手持ちは少ないため酸化の進んだ安葡萄酒ばかりであったが、味より酔いとばかりに昂揚した気分でボトルを空にする。
親友のオリヴィエからの頼みとは言え、面倒事のピカルディーへの随伴行は中々に気が張ったものだったため、解放された今はその鬱憤を晴らすかの如くふらつく足で三店目のはしご先を物色していた。

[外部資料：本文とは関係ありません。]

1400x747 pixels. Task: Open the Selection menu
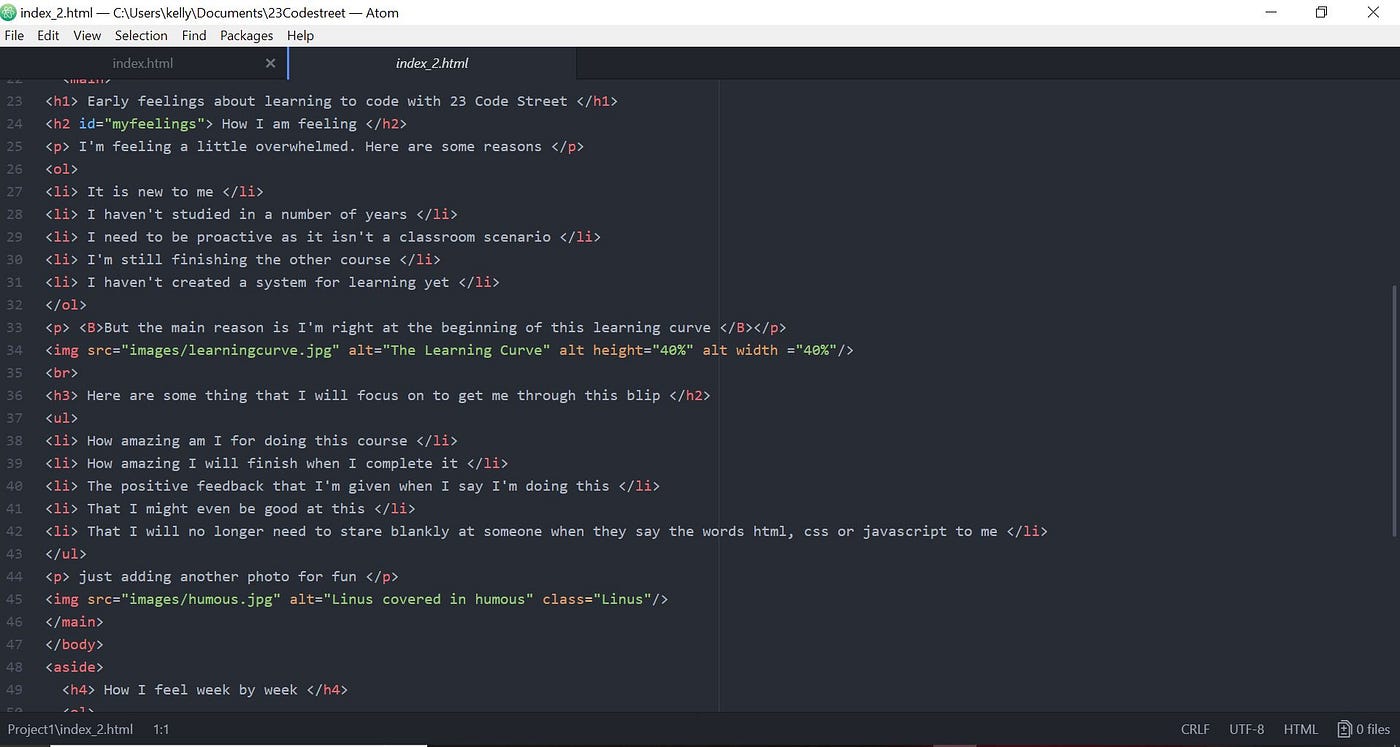coord(140,35)
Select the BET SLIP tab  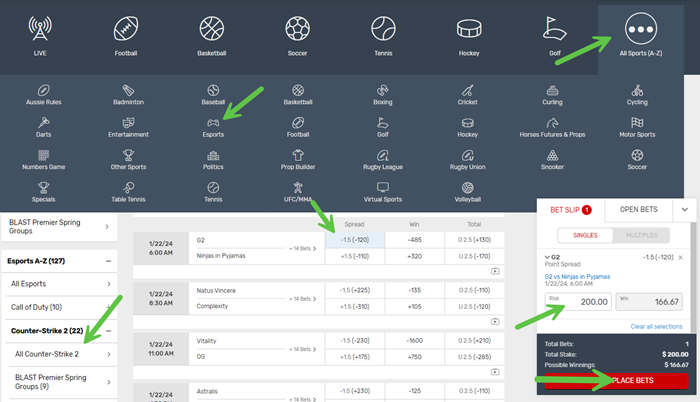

ピカルディー地方での決闘は、報告通りの結果であった。
決闘そのものは問題でない。問題は国有の森林が一部灰に変わった事だった。
これはつまり、国家の財産が貴族の諍い如きで傷つけられたという事を意味していた。
その結果、イザークの随伴に王宮の調査員が絡んできたのだ。
王宮の調査員にリシュリューの息がどっぷりと掛かっていることは容易に予想がつくし、短い調査期間中に盛大に足を引っ張ることはほぼ既定事項であったからだ。
自慢でないが、イザークは脳筋と称される銃士隊の中にあって、さらに典型的な銃士である。

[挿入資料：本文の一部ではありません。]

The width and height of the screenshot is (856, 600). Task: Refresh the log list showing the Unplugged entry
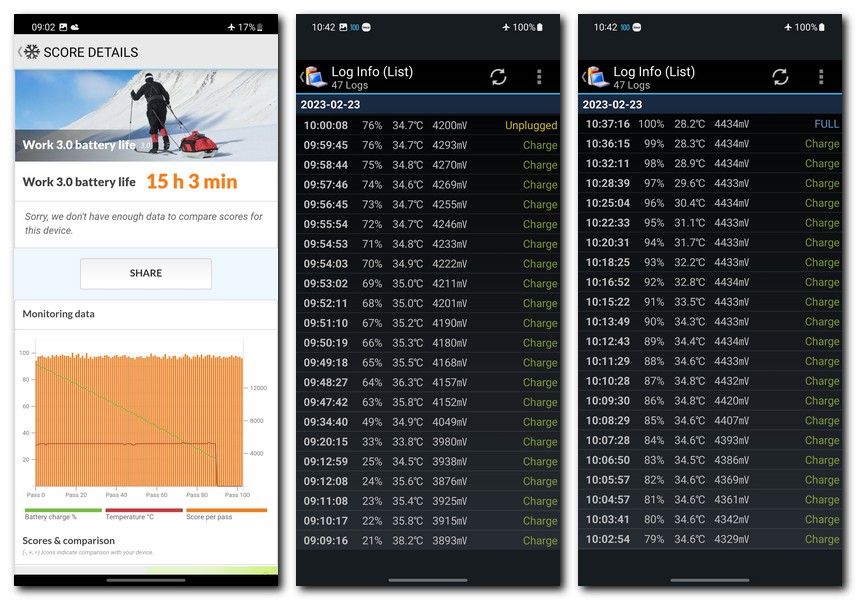click(498, 77)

ぶっちゃけ頭を使うのは苦手以前の代物で、猪以上の直情径行さを誇っていた。
王宮の調査員の嫌味や妨害を、額に青筋立てて聞かぬ振りと決め込み護衛に徹する事が出来たのは、僥倖や奇跡以外の何物でもなかったほどだ。
だからこそ、任務が終わって許された休日に、昼間から多少羽目を外しても文句を言われる筋合いは無いと、イザークは自己完結をしていた。

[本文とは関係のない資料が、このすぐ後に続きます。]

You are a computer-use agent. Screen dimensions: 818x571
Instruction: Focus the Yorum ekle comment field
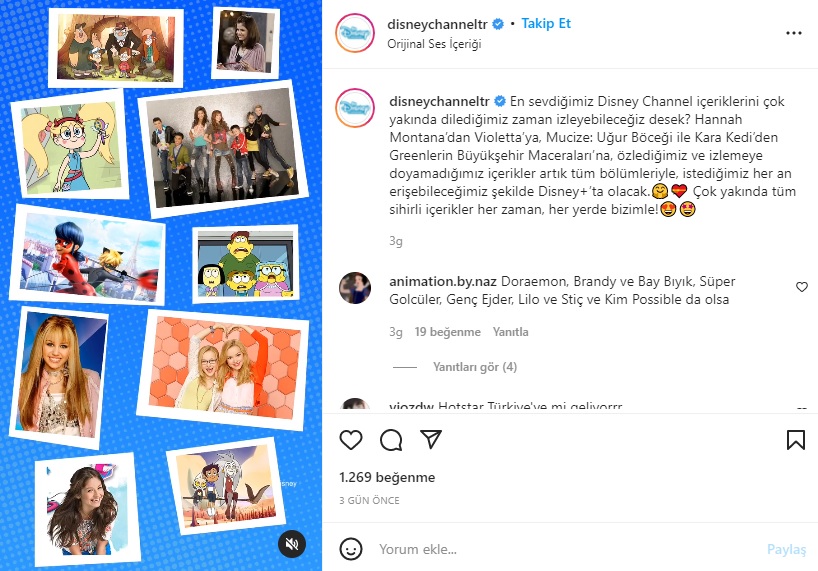[569, 549]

とはいえ、酔いは酔い。ふらつく足は縺れに縺れてセーヌの畔に。
盛大に体勢を崩して、立ち上がろうとしていたエヴァンを不意打ち気味に突き飛ばしたのだった。
むき出しの地面に散らばる荷物とエヴァン。
流石に頭に来た。無言で立ち上がり、剣呑な視線でイザークを睨めつける。
その有様を見て思うところもあったのか、酔いの回った陽気な口調でイザークは笑う。
「ははっ。すまんすまん。
ちと酔いが酷くてな。まぁ、笑って勘弁してくれ」
「は? 幾ら何でも謝り方ってもんがあるだろ?
突き飛ばして、その態度は如何かとおもうが!?」
「だから、謝っただろう?
俺はイザーク・ポルトス・ヴァロン。家格は子爵だ。
その服装から察するに、平民だろう? 突き飛ばしたのは悪かったが、貴族に対してその態度は頂けないとも思うがね」
「残念だが、俺も貴族だよ」
騎士爵だけど。ぼそりと吐いたその呟きの内容までは聴かれなかったのだろう。
貴族と聞いて、イザークはフムと思案顔。
流石に、貴族相手に笑って済ませることは難しいと踏んだのだろう。
一方、エヴァンも妙な既視感に首を傾げていた。あれ、これつい先刻似たような事があったような。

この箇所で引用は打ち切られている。